Recorded data
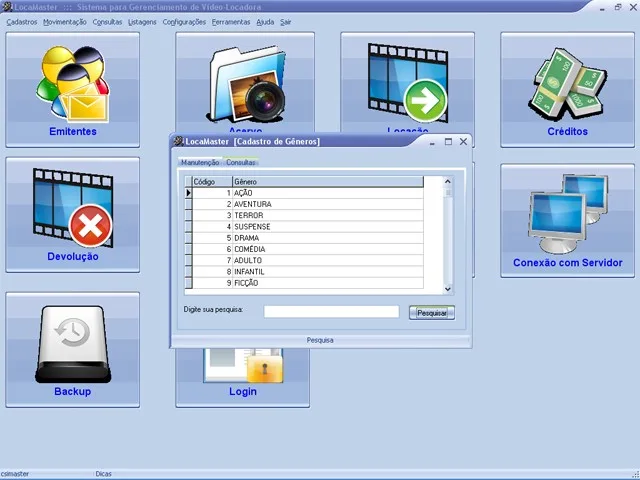Viewport: 640px width, 480px height.
Task: Open the Emitentes module icon
Action: (73, 84)
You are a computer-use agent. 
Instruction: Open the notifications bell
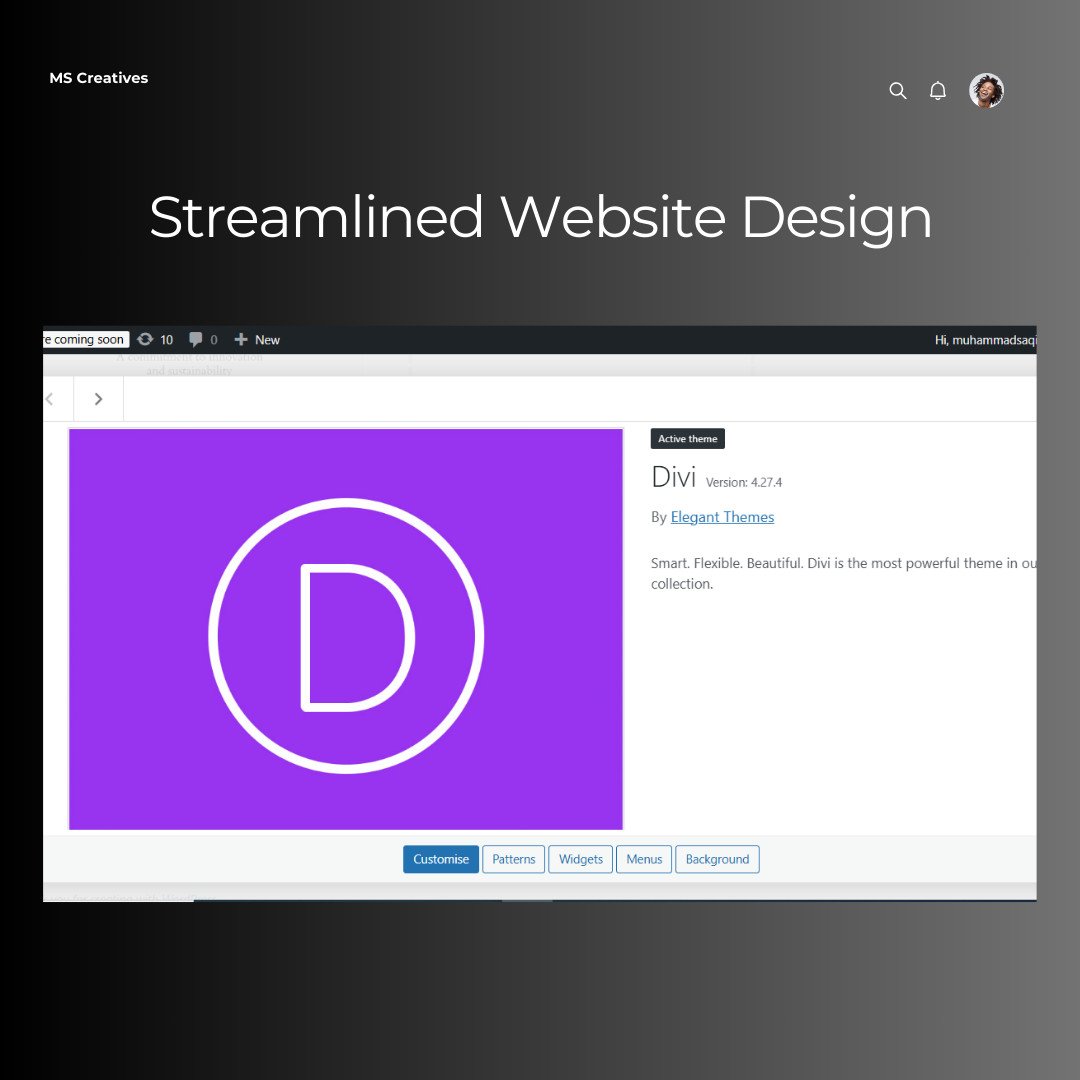[x=938, y=91]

What you are asked to do
Set down exactly, from the line that contains "You are a computer-use agent." through the last line of the data, each line as it stands, and leave the pictures out.

Task output
You are a computer-use agent. 
Instruction: Open the notifications bell
[x=938, y=91]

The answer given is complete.